Nowy debiut Kondrata
Marek Kondrat zainaugurował swój nowy importerski projekt pod nazwą Kondrat Wina Wybrane. Od wczoraj działa strona internetowa (choć na razie znajdziemy w niej tylko ułamek oferty, za tylko przez nią można zamawiać zrecenzowany wczoraj zestaw).
Wczoraj dziennikarska brać i zaproszeni goście mieli też okazję spróbować kilkunastu win ze starego-nowego portfolio. Piszę starego-nowego, bo de facto większość obecnej oferty, jak to sygnalizowałem wcześniej, stanowi przedłużenie sklepu Winarium, czyli poprzedniej firmy Marka Kondrata prowadzonej z Piotr Pabiańskim. P. Pabiański swój import będzie obecnie prowadził pod nazwą V. Vinifera.
Płynne przejście od Winarium do Kondrat Wina Wybrane zapewnia też osoba Marcina Witka, dyrektora ds. zakupów. Osoba takiego „buyera” jest kluczowa dla jakości importu, bo to on wynajduje ciekawe winiarnie i kontraktuje wina o dobrym stosunku jakości do ceny. Jakość pracy Witka przebijała z większości degustowanych wczoraj win. Witek ma dobrą rękę do Hiszpanii, już wcześniej chwaliłem selekcjonowane przez niego Monastrell Taringa czy Finca Lasierpe, wczoraj bardzo spodobało mi się np. Bodegas Arlanza Dominio de Manciles 2011, soczyste, malinowe, seksowne wino codzienne za 26 zł. Co ja mówię, przyzwoity poziom reprezentowało nawet Evandria w 3-litrowym kartonie (59 zł) – bogata oferta jakościowych kartonów była mocną stroną Winarium i tak ma być nadal w nowym sklepie.
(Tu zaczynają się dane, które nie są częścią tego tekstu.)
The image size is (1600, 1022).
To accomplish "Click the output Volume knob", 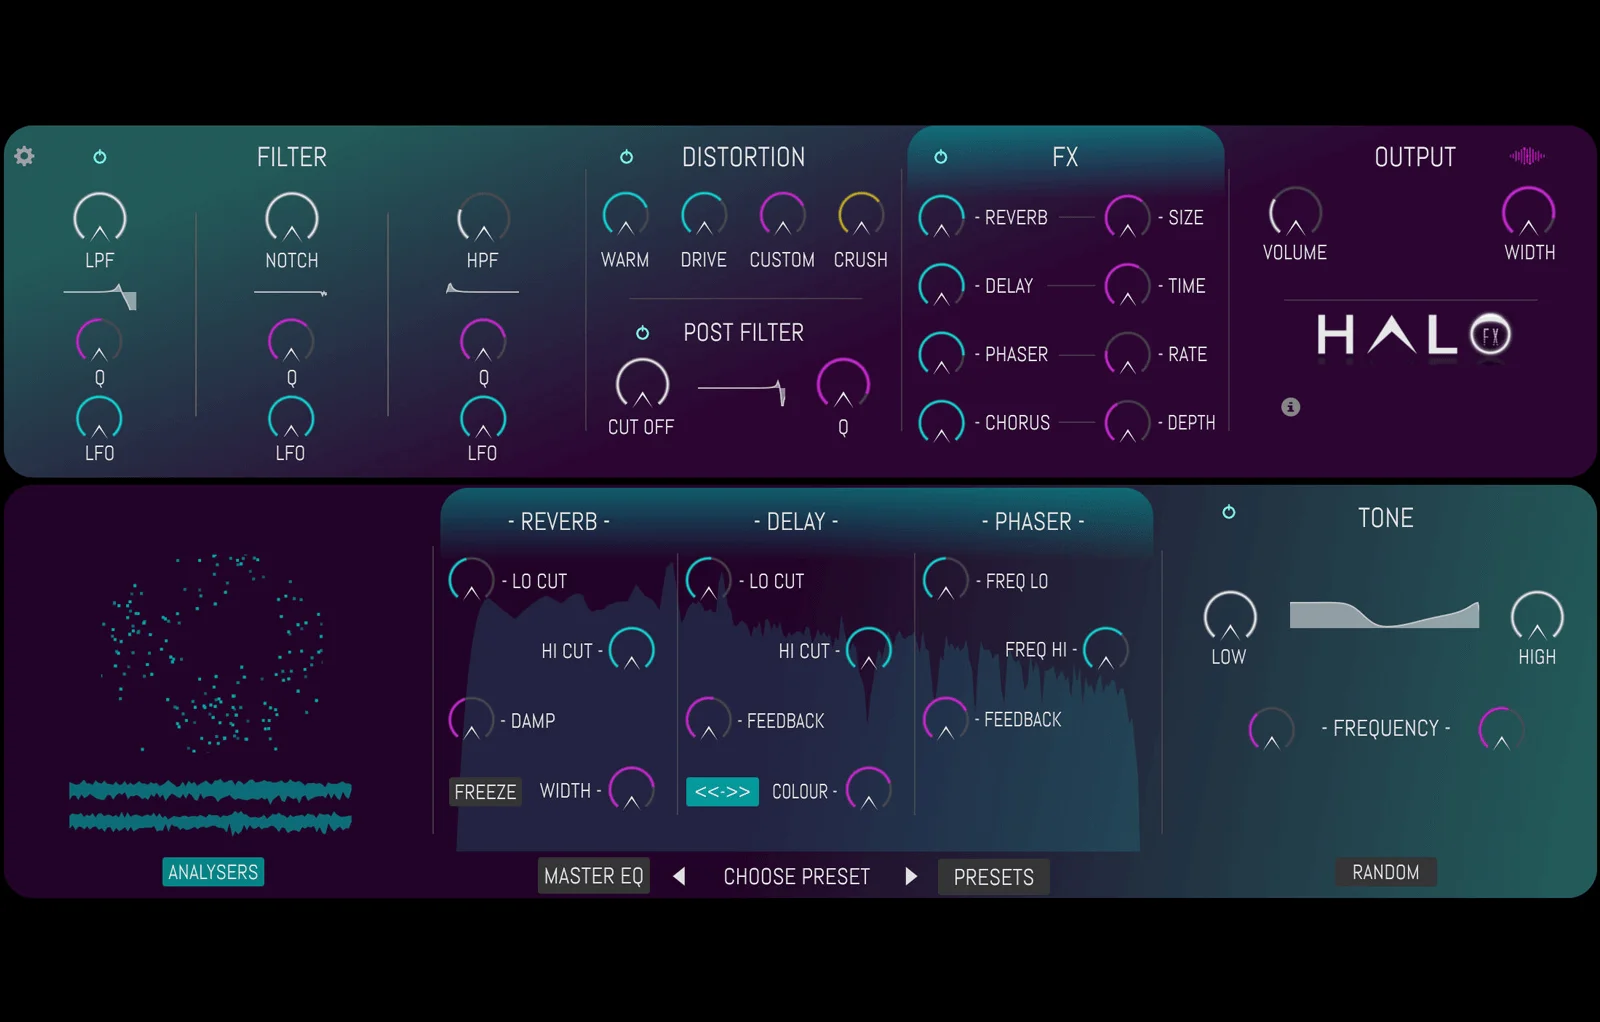I will pos(1295,213).
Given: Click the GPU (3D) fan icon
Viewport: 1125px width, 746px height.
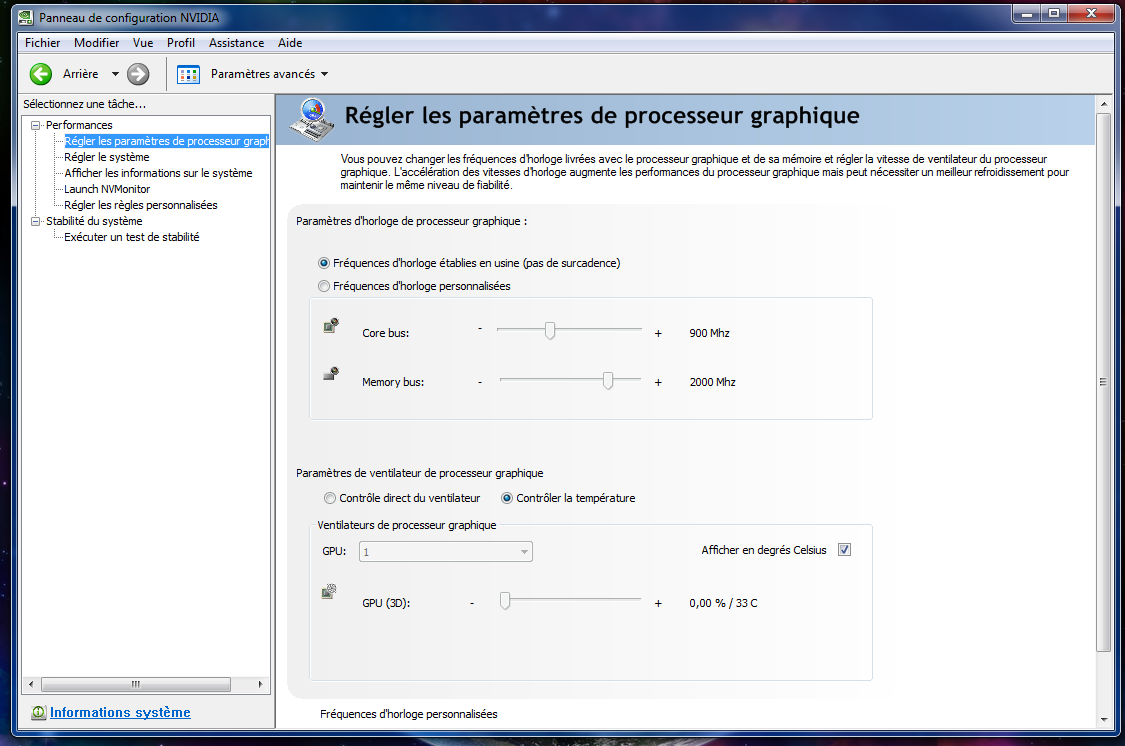Looking at the screenshot, I should pyautogui.click(x=329, y=592).
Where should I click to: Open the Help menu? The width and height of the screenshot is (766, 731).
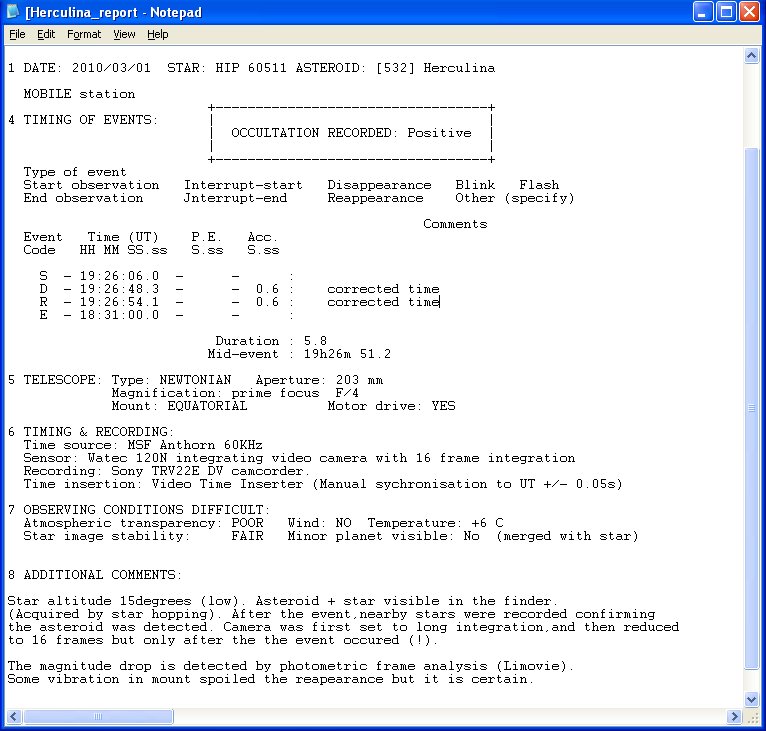tap(158, 34)

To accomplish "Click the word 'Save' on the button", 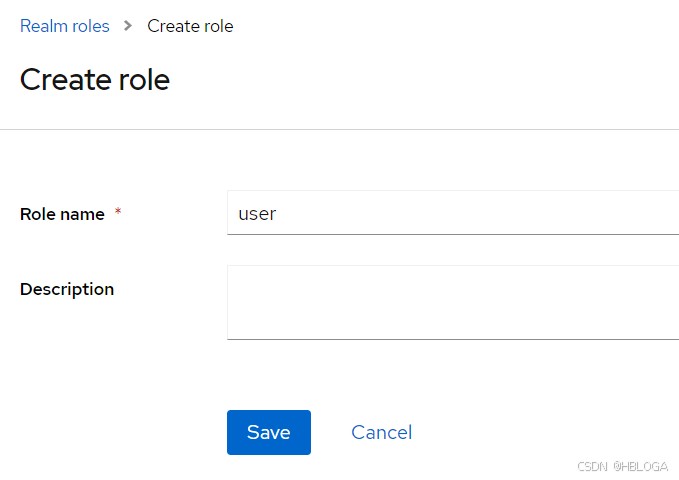I will tap(268, 432).
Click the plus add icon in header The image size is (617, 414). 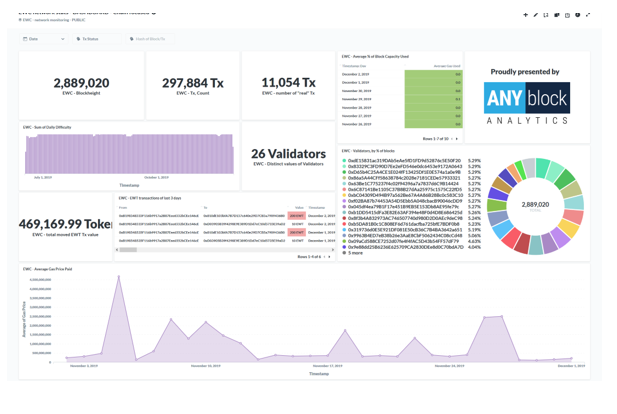[525, 15]
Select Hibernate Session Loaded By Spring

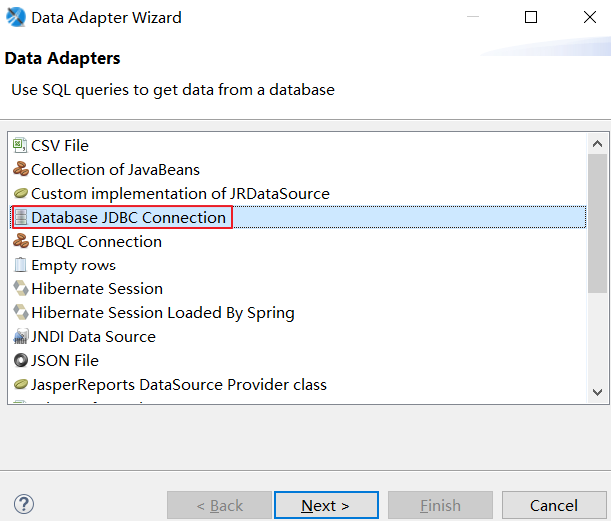162,313
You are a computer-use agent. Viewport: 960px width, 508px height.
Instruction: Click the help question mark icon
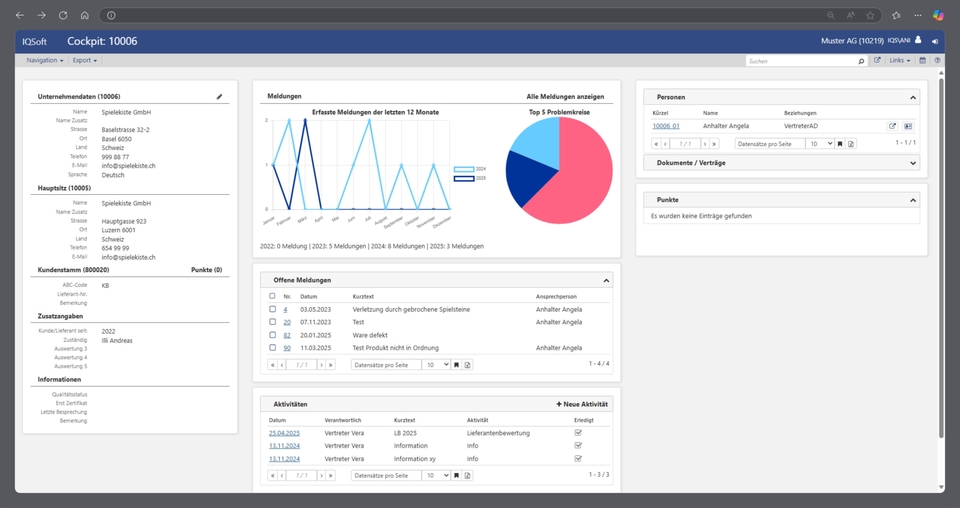pyautogui.click(x=937, y=61)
Cenową rewelacją jest też Rueda Vasallo 2011 z winiarni Reina de Castilla. Za 24 zł dostajemy radosne, soczyste, elektryzujące wino białe z dobrym owocem – dowód że ofensywa Verdejo na Polskę, o której obszernie pisaliśmy latem, nadal trwa. To wino ma być dostępne w tej samej cenie w wersji 100% Verdejo oraz w 3-litrowym kartonie za 59 zł i będzie autentyczną konkurencją dla Biedronki, Lidla i innych mastodontów. Wyższa seria Reina de Castilla Verdejo 2011 to wino o delikatniejszym, subtelnym owocu, bardzo smaczne, ale nie wiem czy warte swej cenowej przebitki (38 zł).
Nawet te wina hiszpańskie, które miały jak na swój smak za dużo beczki i słodyczy, są dobrze zrobione i uczciwe wycenione, m.in. Ribera del Duero Recoletas Crianza 2006 (69 zł) czy Idrias Abiego 2009 (Cab-Merlot z Somontano o zaskakującym kwasie za 39 zł). Nie polecam jedynie przesłodzonego Viña Amelia (25 zł) oraz koszmarnie przebeczkowanego Imperio Crianza 2009 (65 zł).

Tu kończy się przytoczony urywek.